Giustificare. L’idea di «giustificazione» esprime nel mondo del computer l’urgenza di plasmare ciò che andiamo producendo secondo una forma che corrisponda al nostro gusto o al nostro bisogno di espressione creativa. L’allineamento a destra o a sinistra, il posizionamento al centro, la giustificazione piena, sono l’esercizio della sovrana libertà dell’autore di disporre del prodotto della sua opera. «Salvare» esprime l’urgenza «ontologica» di «salvare i fenomeni». «Convertire» mostra la necessità «etica» di stabilire relazioni. «Giustificare» manifesta invece la passio ne «estetica» che abita in ognuno di noi, il bisogno di dare forma all’informe, di mettere ordine nei frammenti, di far emergere il protagonismo del soggetto. Si coglie qui l’analogia e la differenza col senso di «giustificare» che appare nella Bibbia: l’analogia sta nell’esprimere la ricerca di un ordine, in cui chi si muove non si senta perduto. La differenza sta nel fatto che nell’orizzonte della fede il giustificatore è solo il Soggetto trascendente, il Dio vivo creatore e signore del cielo e della terra.

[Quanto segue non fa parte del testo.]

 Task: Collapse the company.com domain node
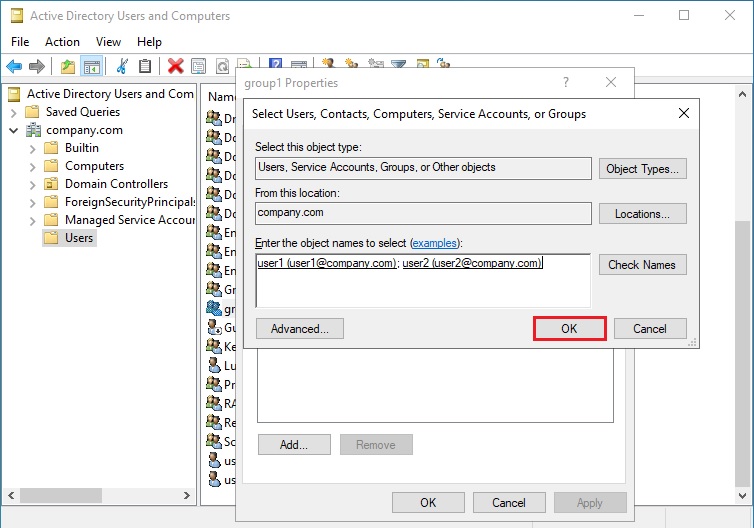(14, 130)
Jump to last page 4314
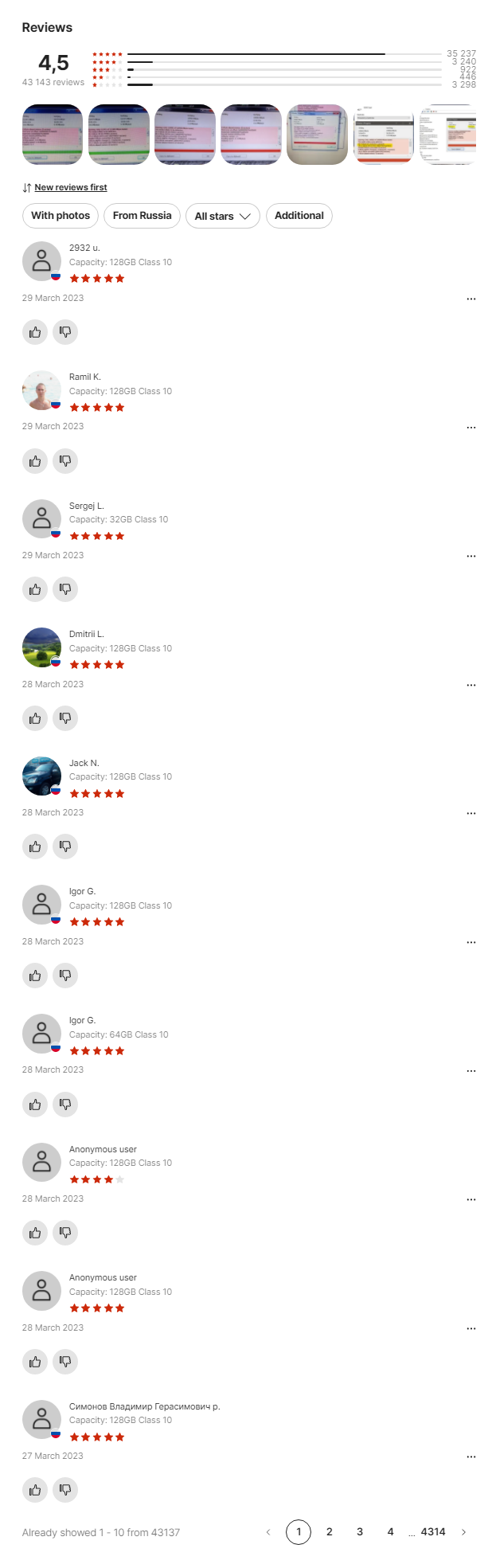492x1568 pixels. coord(433,1532)
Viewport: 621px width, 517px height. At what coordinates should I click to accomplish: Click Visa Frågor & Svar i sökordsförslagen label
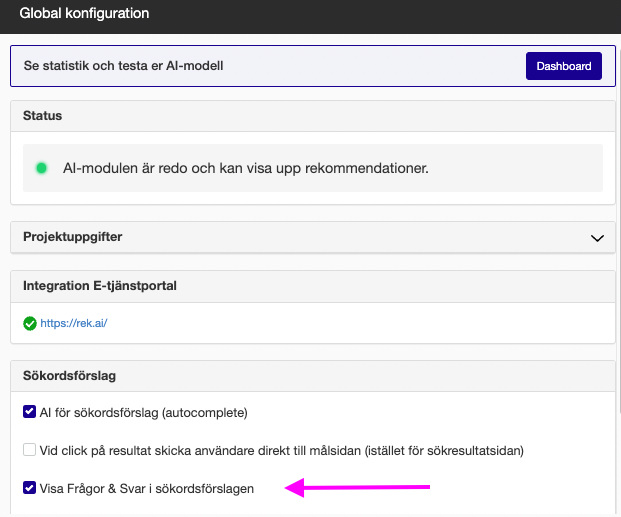[x=147, y=488]
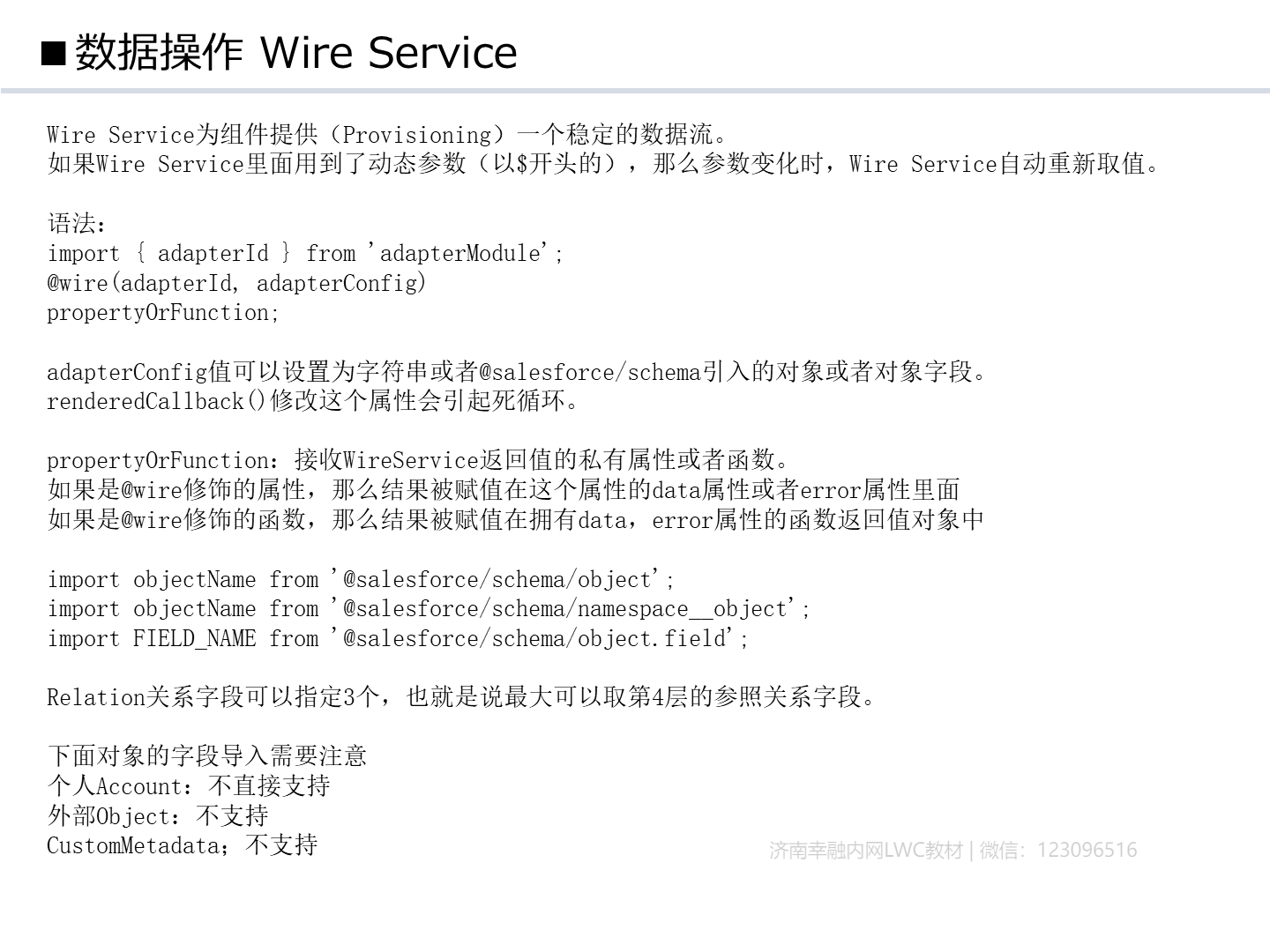Click the @wire(adapterId, adapterConfig) line
This screenshot has height=952, width=1270.
(236, 283)
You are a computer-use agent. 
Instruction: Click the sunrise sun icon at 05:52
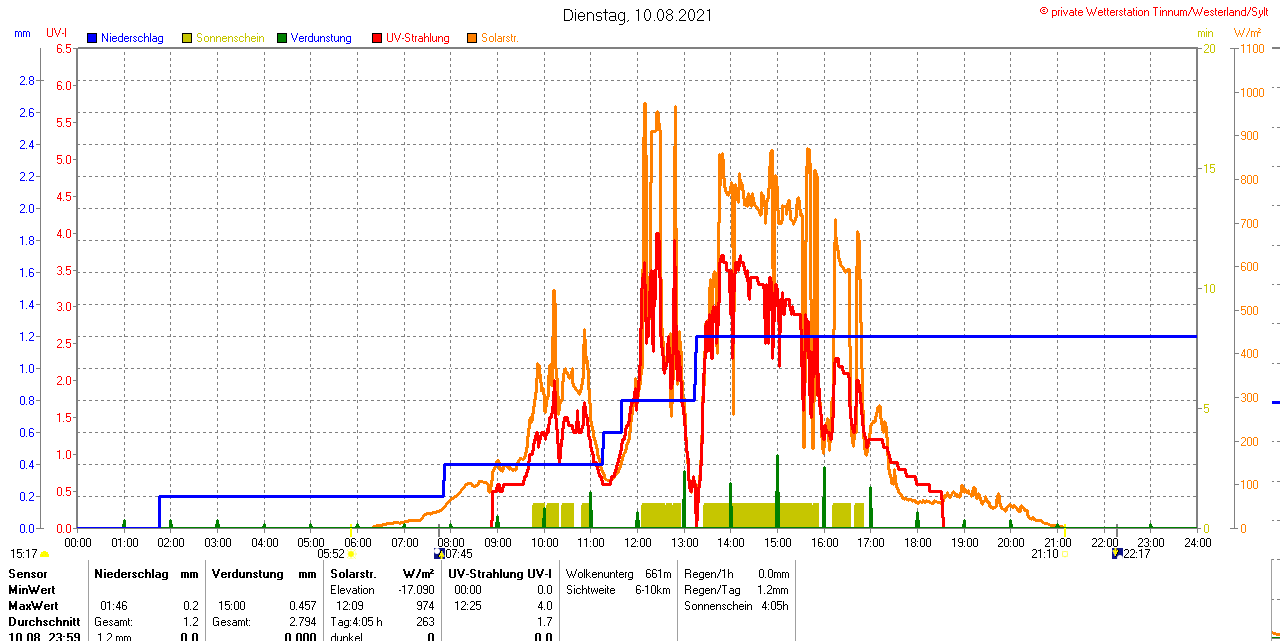(x=351, y=554)
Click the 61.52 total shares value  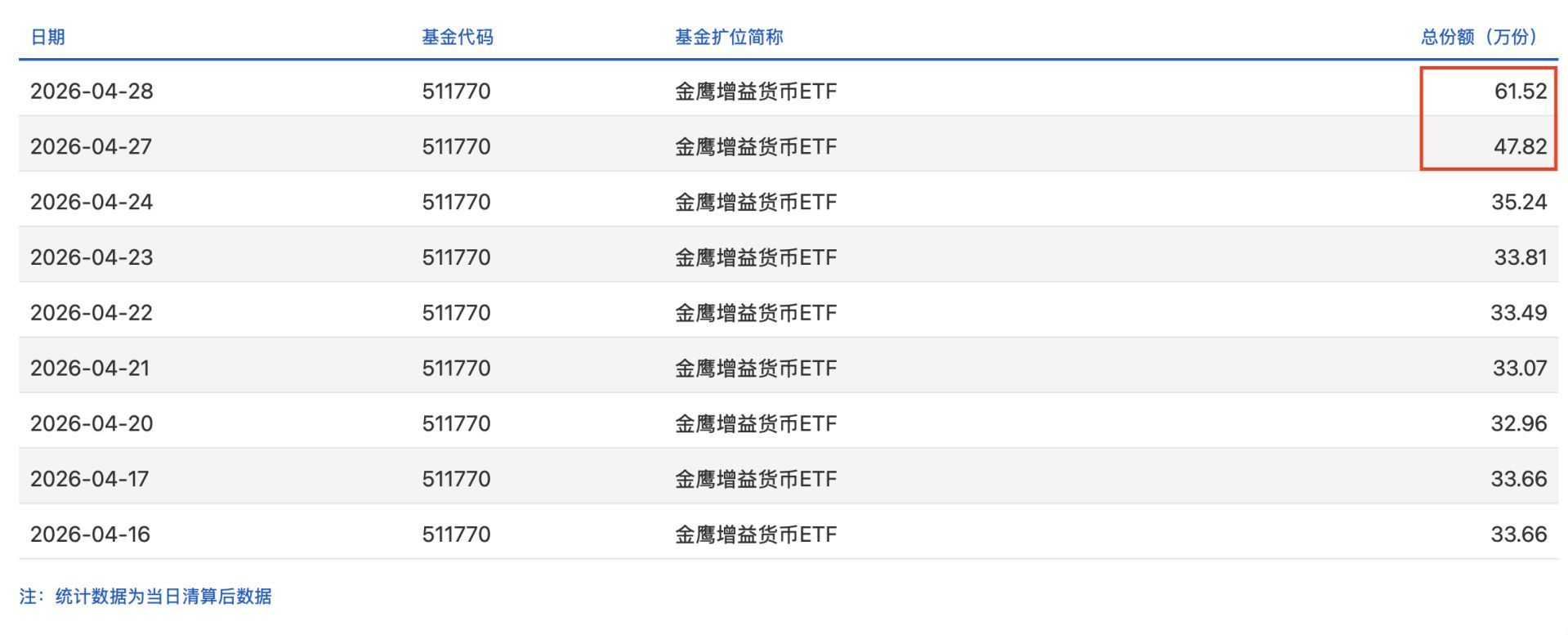pos(1520,91)
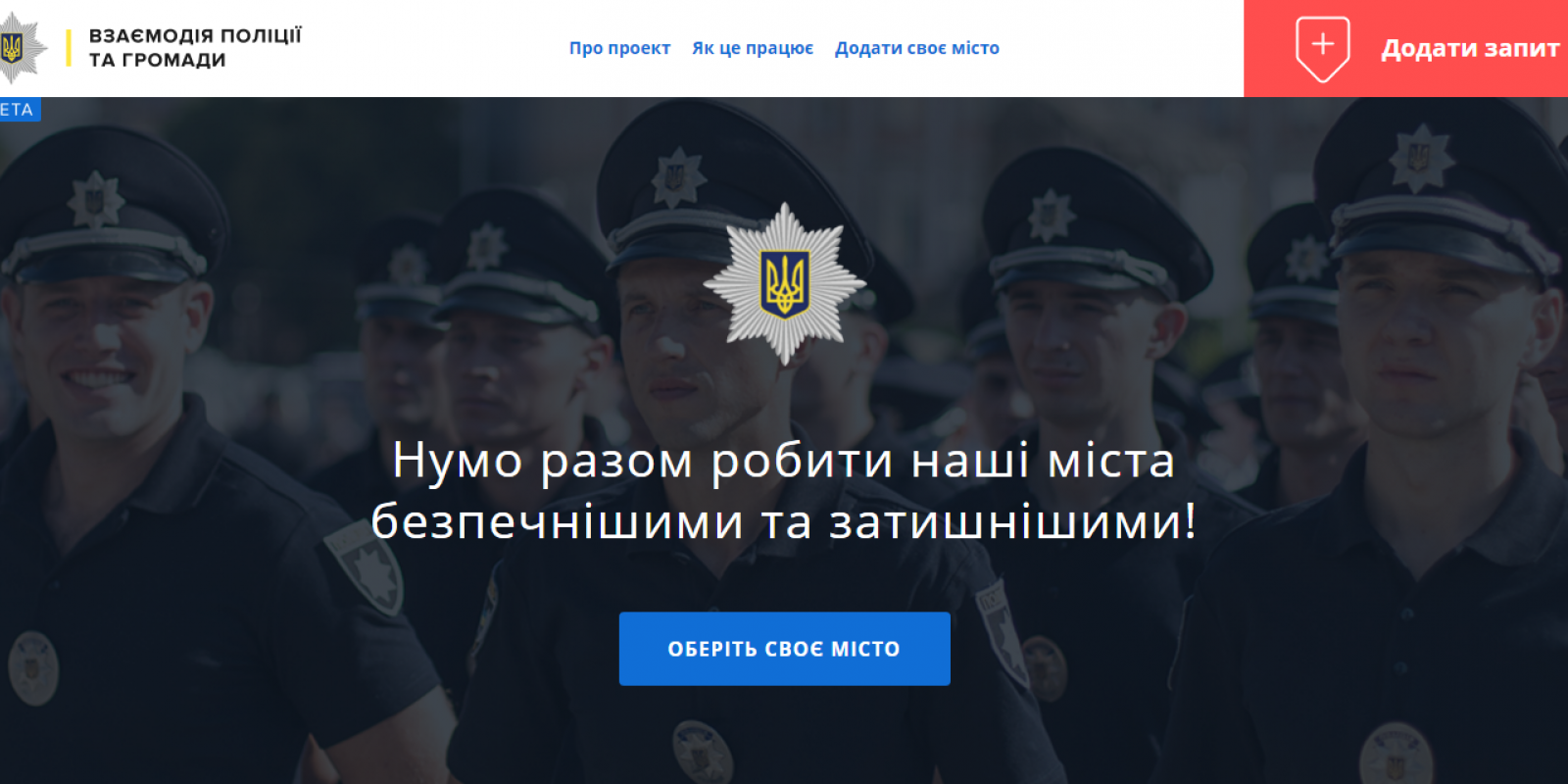This screenshot has height=784, width=1568.
Task: Go to Як це працює section
Action: pos(753,48)
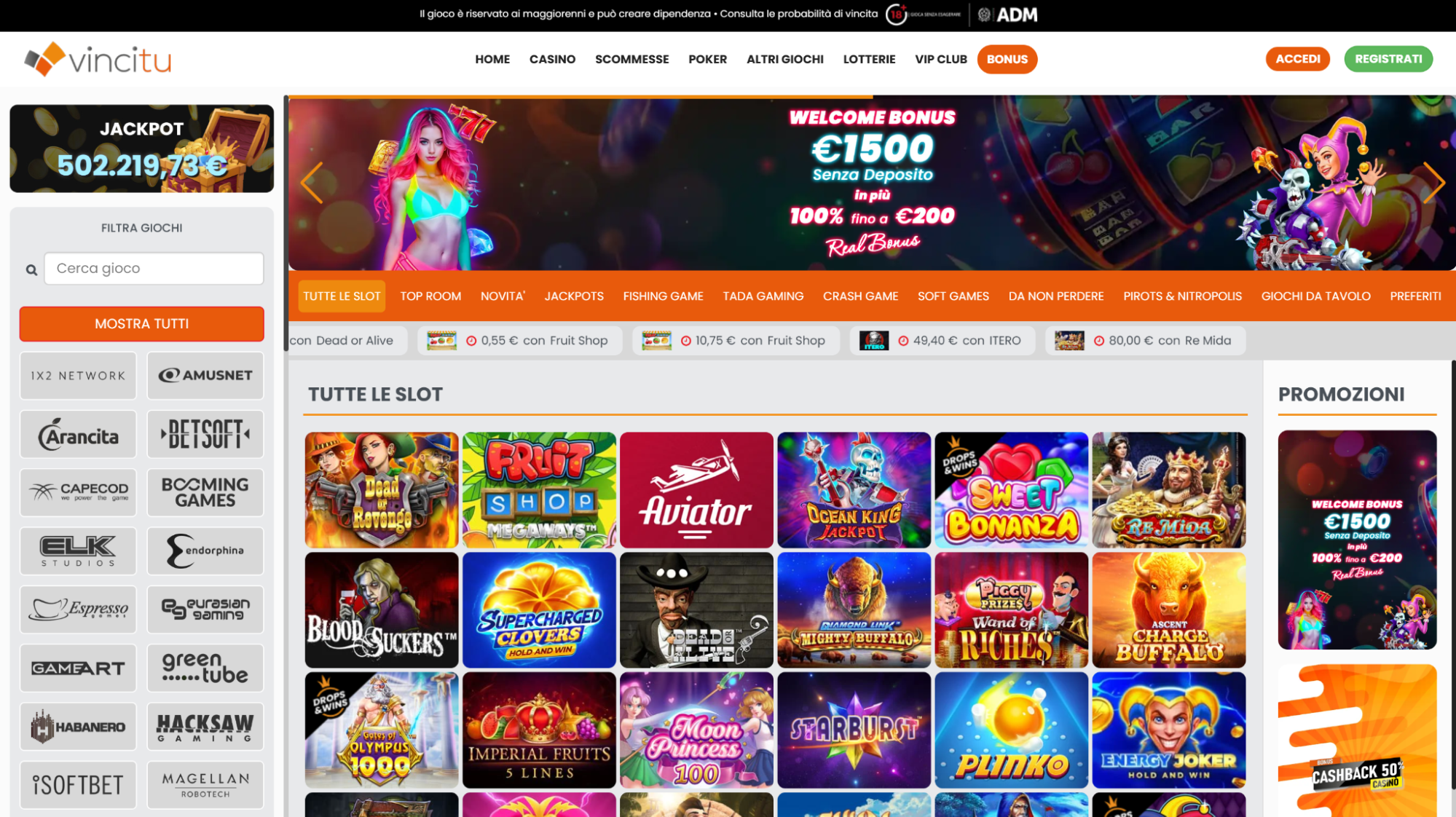The width and height of the screenshot is (1456, 817).
Task: Click the Cerca gioco search field
Action: [154, 269]
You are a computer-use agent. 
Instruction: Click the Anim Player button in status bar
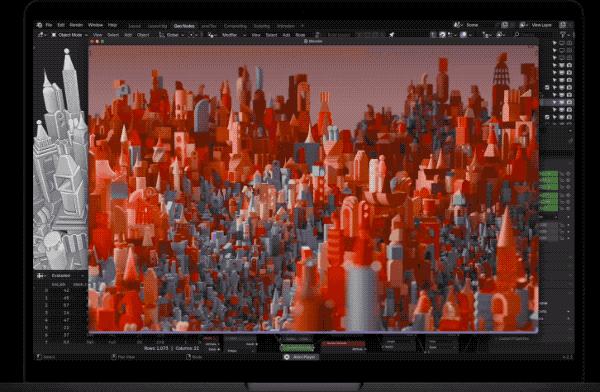[x=301, y=357]
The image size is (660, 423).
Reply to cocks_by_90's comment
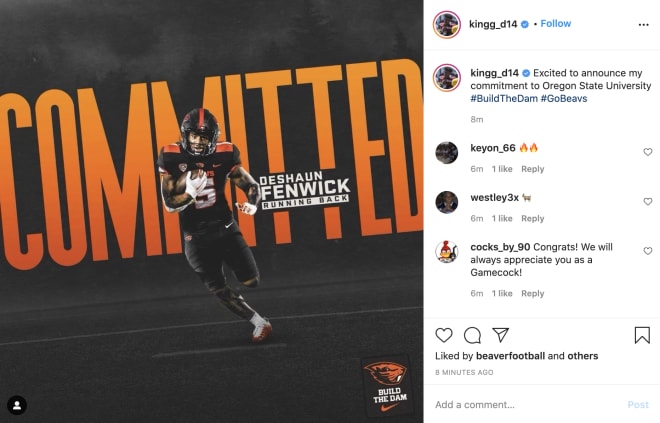pyautogui.click(x=532, y=293)
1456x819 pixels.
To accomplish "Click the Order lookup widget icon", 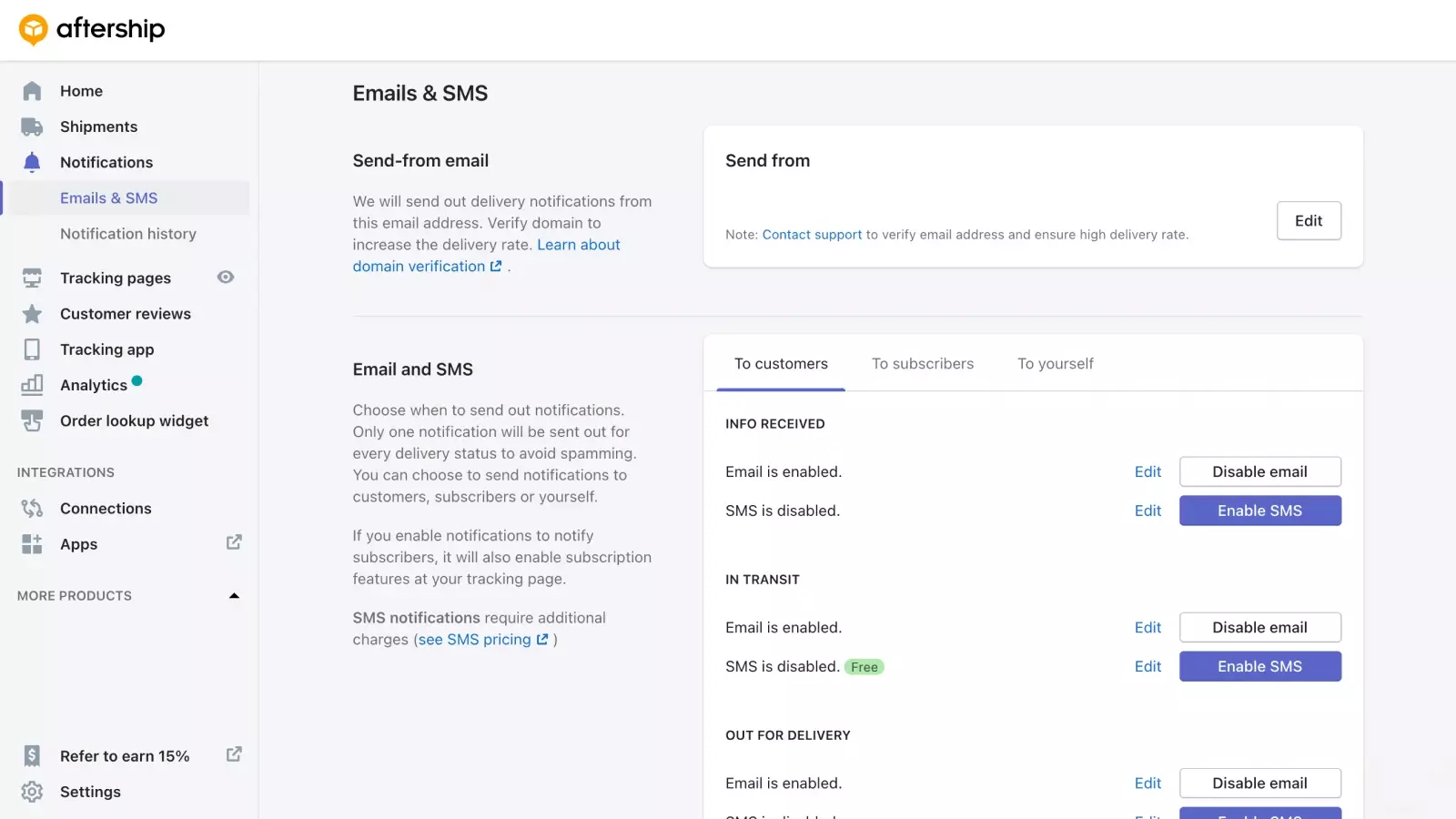I will (32, 420).
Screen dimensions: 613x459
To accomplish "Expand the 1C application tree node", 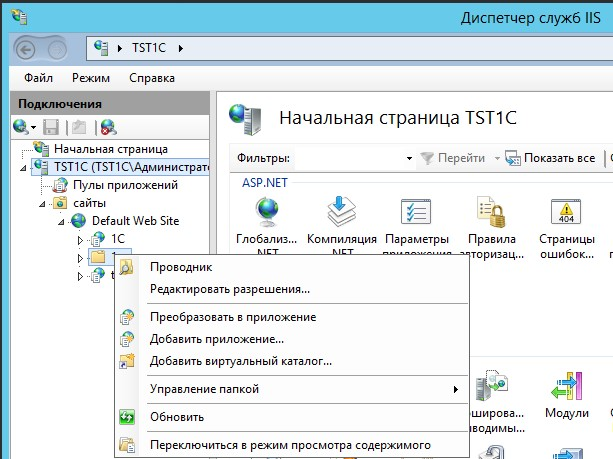I will click(81, 239).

Certo, questo processo di giustificazione non avviene senza l’opera del protagonista umano, interlocutore pieno dell’alleanza con Dio: tra i due poli resta tuttavia un’irriducibile distanza, un’asimmetria che lungi dallo schiacciare la creatura, la esalta e la apre al più e all’oltre rispetto a sé. La giustificazione in senso teologico è, insomma, il processo dell’agire salvifico di Dio, cui corrisponde l’accoglienza della fede obbediente che si lascia ordinare e plasmare da Lui. Ancora una volta, un’espressione del linguaggio informatico si rivela cifra di una nostalgia che la supera. Una nostalgia che non è azzardato chiamare di Trascendenza, volta cioè a un altro ordine, a un’altra bellezza, che nel frammento delle opere e dei giorni degli uomini faccia risplendere la totalità di un disegno, di un possibile, impossibile amore che unifichi, salvi e converta. Giustificare è non solo ansia dell’io di esprimere la propria misura sulla propria opera, ma anche cifra di un più alto ordine, dove il Tutto si affacci nel frammento, e la Bellezza eterna venga a dirsi nella struggente fragilità del tempo.

«Salvare» - «convertire» - «giustificare»: un linguaggio teologico nel dominio della «téchne» che sembra voler invadere tutto? Semplice caso? Memoria antica? Debole apertura? Nostalgia di Trascendenza? Aver acceso la domanda è già forse aver varcato la soglia, per scrutare nel regno del Web l’abisso del cuore umano che è e resta il centro di tut to, anche nel tempo della tecnica e del «villaggio globale» favorito ed espresso dalla Rete: quel cuore che resta inquieto, aperto e interrogativo, finché non riposi nel Dio che lo ha creato senza di lui, ma che non lo salverà senza di lui. E in un contesto culturale in cui il Web e il computer riempiono e condizionano sempre più la vita e la psiche di milioni di esseri umani, soprattutto di giovani, aver riconosciuto nei linguaggi degli strumenti informatici una finestra più o meno esplicita sulla Trascendenza può essere un aiuto a percorrere il cammino verso quel «riposo» liberante e pacificante, che è l’incontro con Dio, di cui tutti abbiamo profondo bisogno per vivere e per misurarci con le sfide sempre incombenti della sofferenza, della fragilità, della morte e, in generale, della fatica di volerci e di essere veramente umani.